Por aqui já podem ver que é uma religião um pouco mais leve para o povo. Sobretudo mais humana, tanto para os que a seguem como para os que a pregam. A sua condição primeira é que cada um tenha e saiba ler a Bíblia. Mas parta que se saiba ler a Bíblia, o que é preciso? Ter aprendido a ler. Pois é o que fazem: o bom protestante é obrigado a saber ler. Eles próprios se comprometem a ensinar todo aquele que os procure. Ao contrário do que manda a Madre Igreja, que só prega a revelação e a fé. Só o latim da missa, mas esse mesmo baixinho, para que ninguém ouça nem saiba o que se diz. Posto isto, que direis se eu vos provar que quanto menos religião tiver o povo, mais progresso e felicidade sentirá?...»
Página 362:
«...A verdade completa, doa a quem doer. Comecemos pelas estatísticas oficiais. O resumo que delas vou apresentar não é recente mas, embora colhido em antigos boletins, assim nos serve ainda melhor do que se fosse tirado dos últimos publicados, porque são estatísticas do tempo em que o papado regia ainda os seus estados e as comunidades religiosas gozavam de todas as regalias. Por elas se vê que, de 1841 a 1851, houve na protestante Inglaterra , em média anual, 4 assassinatos por cada milhão de habitantes, ao passo que na católica Irlanda esse número excedeu a 33. Na Bélgica, nação católica, mas centro admirável de livre- pensamento, com escolas laicas e universidades livres, dirigidas por livres-pensadores, anarquistas, ateus e protestantes, esse número baixou para 18 (relatório de 1852). A França, igualmente católica, embora também cheia de dissidentes, mas com um operariado menos culto e pior organizado do que o da Bélgica, dá já um contingente de 31 homicídios (Estatística de 1851).

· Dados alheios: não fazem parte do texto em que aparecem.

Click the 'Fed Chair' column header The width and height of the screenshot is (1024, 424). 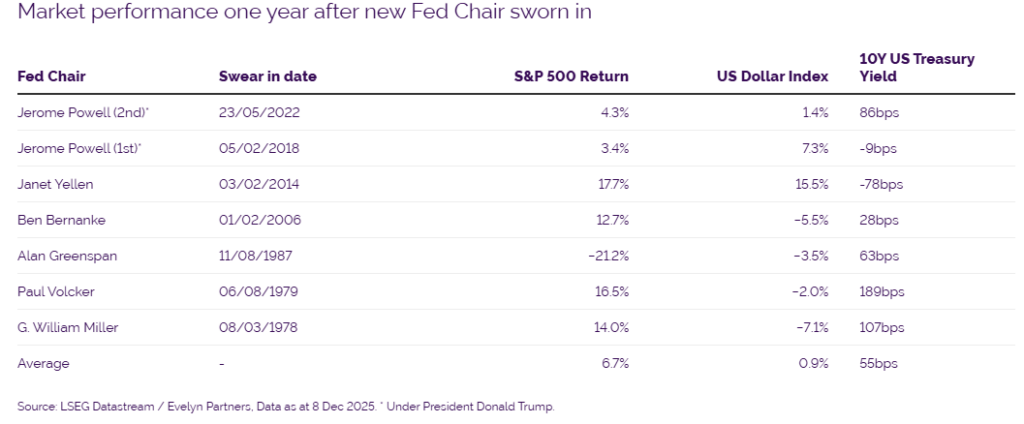click(x=50, y=77)
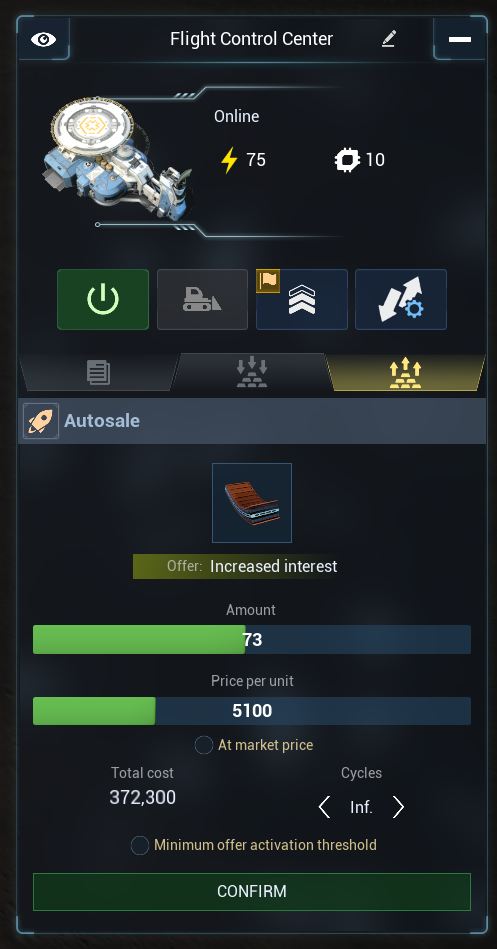
Task: Decrease Cycles with the left arrow
Action: 324,807
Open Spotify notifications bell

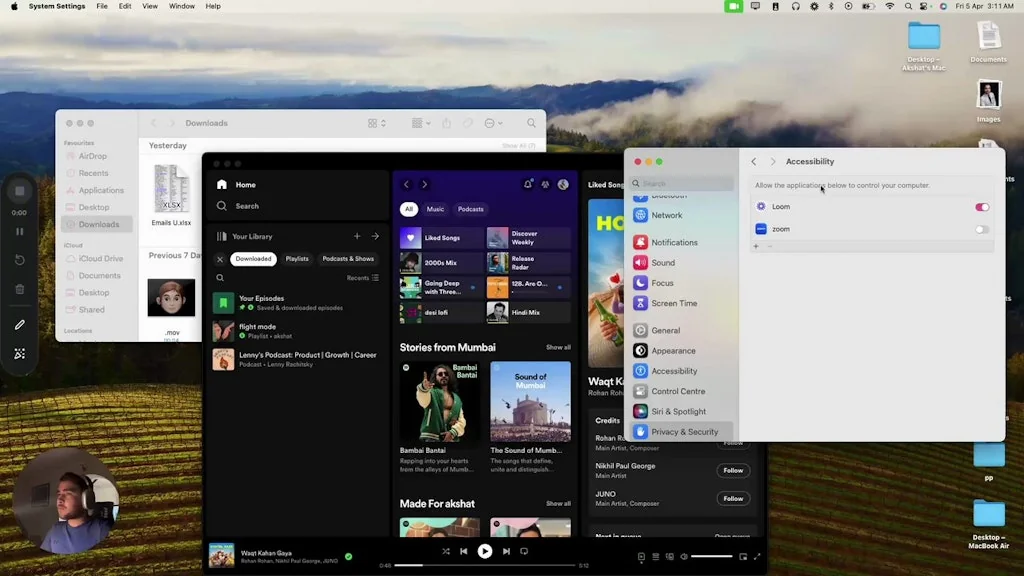528,184
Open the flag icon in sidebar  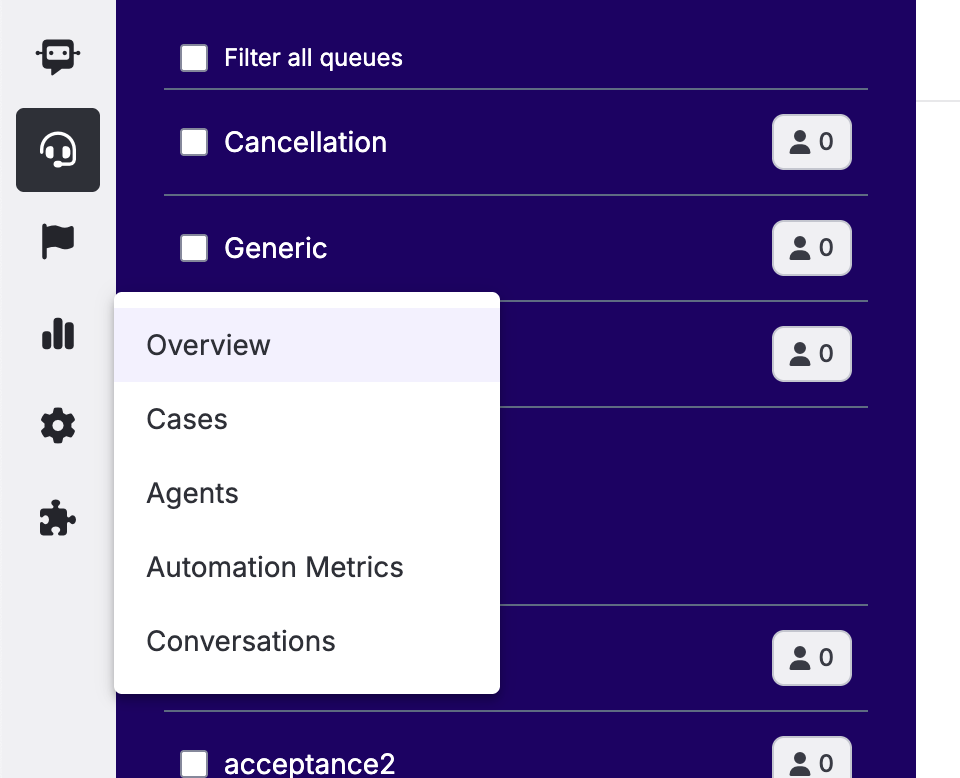[x=58, y=242]
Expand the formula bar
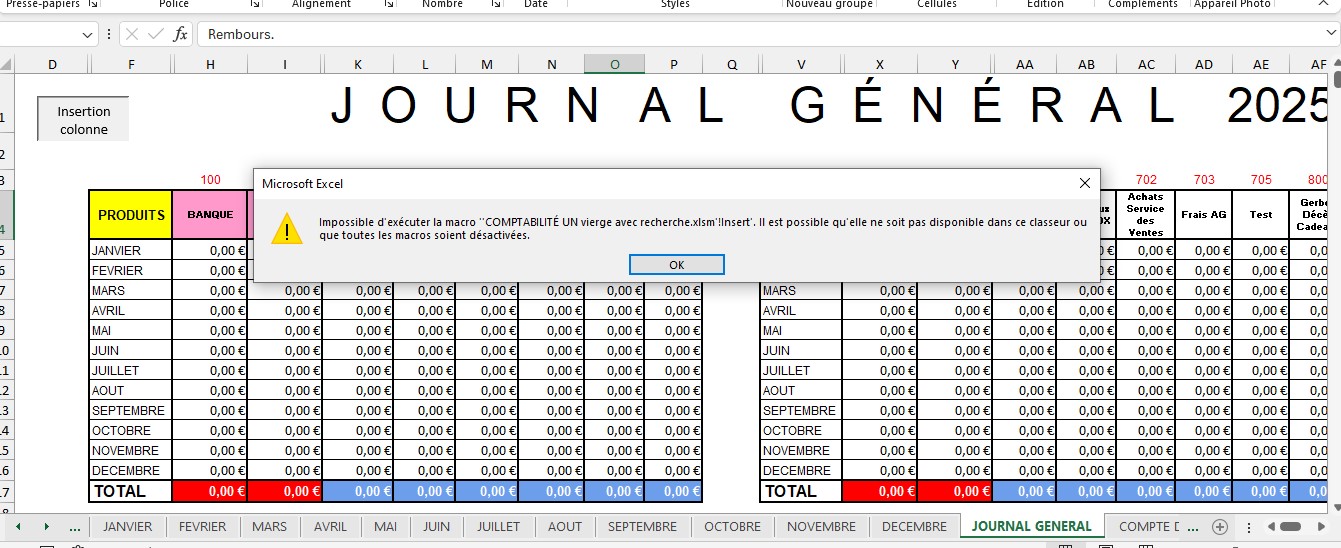The width and height of the screenshot is (1341, 548). point(1330,34)
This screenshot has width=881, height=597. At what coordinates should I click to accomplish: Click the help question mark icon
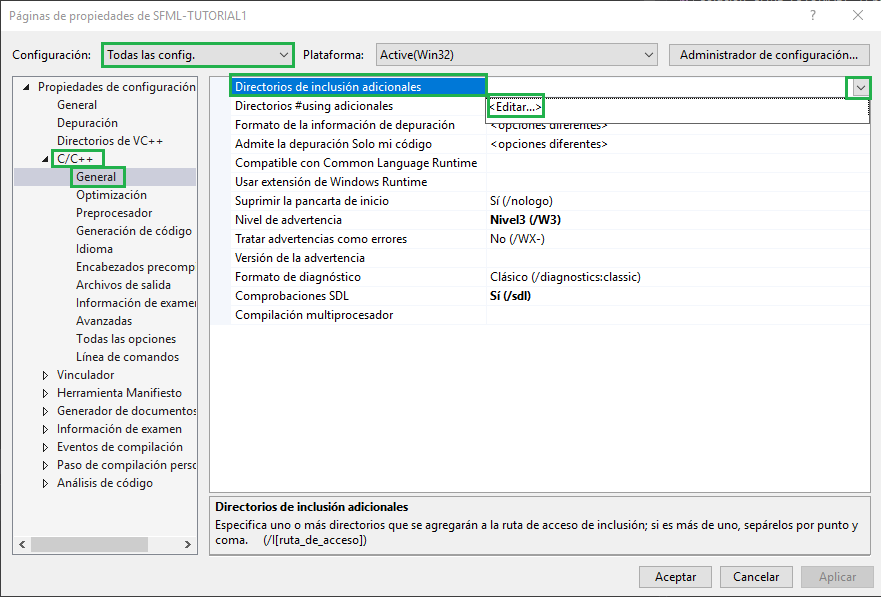click(811, 16)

A Áustria, talvez a mais católica das nações, depois da Espanha, apresenta logo um contingente de 36. E a Baviera, mais católica ainda, contribui para a hecatombe com 68 assassinatos. Da Espanha não possuímos relatório algum oficial, mas cálculos têm sido feitos, sobre documentos respeitantes à criminalidade naquele país, que dão para o homicídio a verba monstruosa de 250 por milhão, anualmente.

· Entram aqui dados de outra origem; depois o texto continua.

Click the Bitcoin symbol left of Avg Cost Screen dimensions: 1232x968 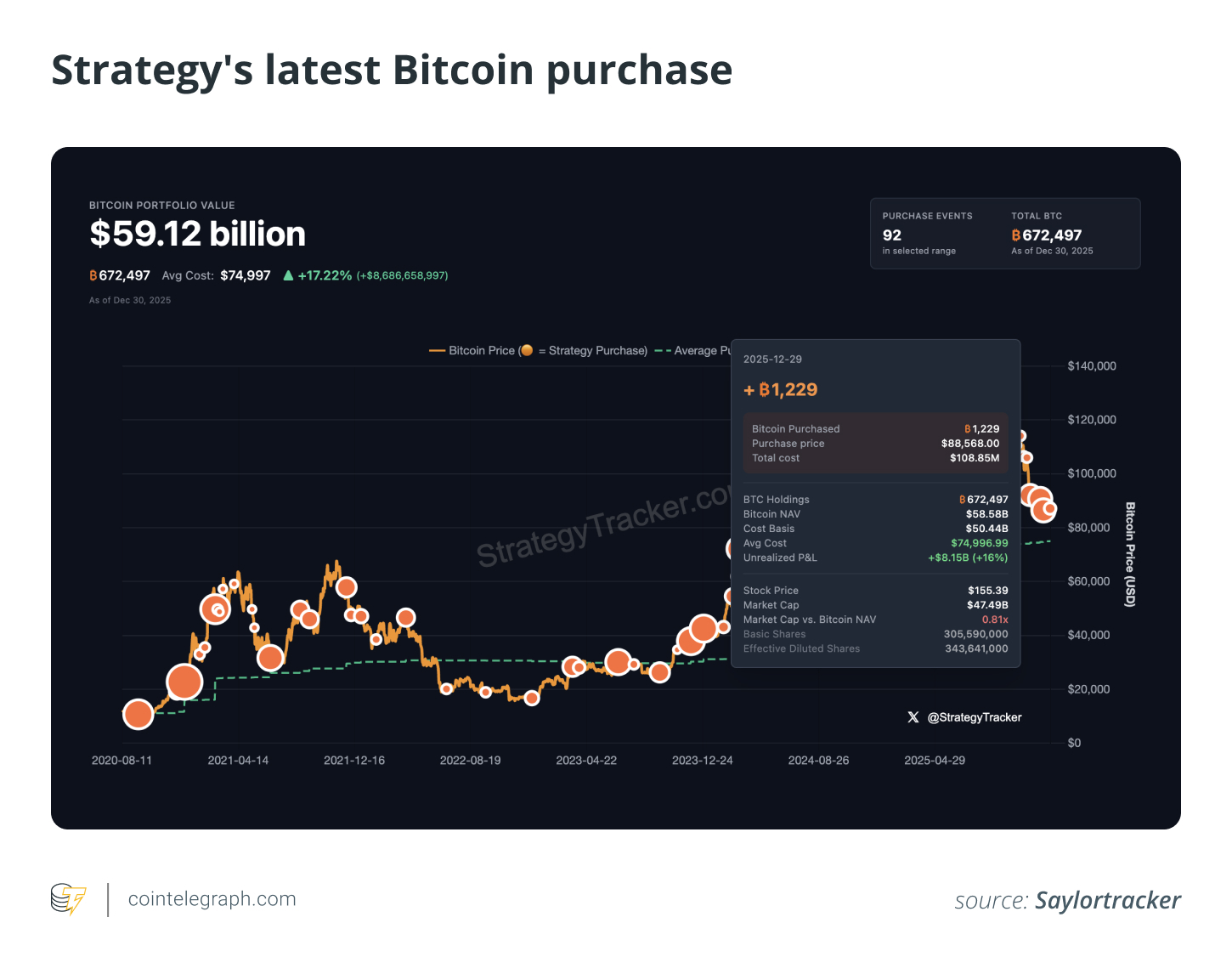(93, 275)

Agora a Itália, país católico por excelência, onde assiste o representante de Cristo e onde, ao tempo do relatório que me serve de guia (1848), não havia ainda quem fizesse sombra à marcha dos negócios eclesiásticos, pois só 22 anos depois é que o papa deixou de ser rei de Roma. Dividindo por províncias, temos: na Sardenha, 20 crimes de morte por milhão; na Lombada, 45; na Toscada, 56; nos estados pontifícios (estamos ainda 24 anos antes das invasões de Garibalda) 143; na Sicília da Máfia, 190; em Nápoles, 174; e assim por diante. Isto na terra dos cardeais, onde nesse tempo ainda havia conventos como entre nós há capelas; terra que por isso mesmo tinha obrigação de ser um modelo de santidade! Acontece isto na terra dos grandes santuários, das magníficas catedrais, onde os milagres se dão todos os dias. Isto onde os padres, frades e freiras atingiam, nesse tempo, o número de 120.000. Só na cidade de Assis havia 12 conventos; em Foligno, 12 de frades e 12 de freiras; em Spoleto, 22; em Terni, 5; em Norni, 5 de freiras e 7 de monges; em Perugia, 34 pelo menos. Em Roma então era uma farra: 74 conventos de frades e 50 de freiras. Pois bem, é precisamente neste distrito da piedade e do milagre que os homicídios chegam a 115 por cada milhão de católicos. Em Nápoles e na Sicília havia 15.455 frades e 13.000 freiras, número que não se encontrava em qualquer outro país. Também em país nenhum do mundo os crimes se multiplicavam como lá, sobretudo os homicídios. Esta mesma proporção se mantém em todos os outros ramos da criminalidade.
Página 364:
«...Vejamos agora se o desenvolvimento intelectual e o progresso acompanham a mesma escala. Primeiro, em povos com a mesma origem, para que não se diga que é uma questão de raças. ´Está admitido, diz o Professor belga Emile de Laveleye, que os escoceses e os irlandeses têm a mesma origem. Uns e outros foram submetidos aos ingleses. Até ao século XVI, a Irlanda era muito mais civilizada que a Escócia. A fértil Eire foi, durante a primeira metade da Idade Média, um dos focos de civilização, quando a Escócia não passava dum covil de bárbaros. Desde que os escoceses adotaram a reforma religiosa protestante, ultrapassaram até os ingleses. O clima e a Natureza opõem-se a que a Escócia seja rica como a Inglaterra; contudo, Macamby prova que, desde o séc. XVII, os escoceses sobrepujaram os ingleses em quase tudo. A Irlanda, pelo contrário, dedicada ao seu ultramontanismo (doutrina da ligação com o papado), fica pobre, miserável, agitada pelo espírito de rebelião e parece incapaz de se tornar a levantar por suas próprias mãos´. O mesmo autor nota ainda o contrate que se observa na própria Irlanda, entre o Connaught, exclusivamente católico e o Ulster, onde domina o protestantismo. O Ulster é rico pela indústria. Connaught apresenta a imagem da miséria humana mais completa. Mas tal fato dar-se-á apenas nestes povos? Não. Basta que olhemos as duas Américas. Ao norte, os Estados Unidos fulgem entre o maior esplendor: grandeza, ordem, civilização.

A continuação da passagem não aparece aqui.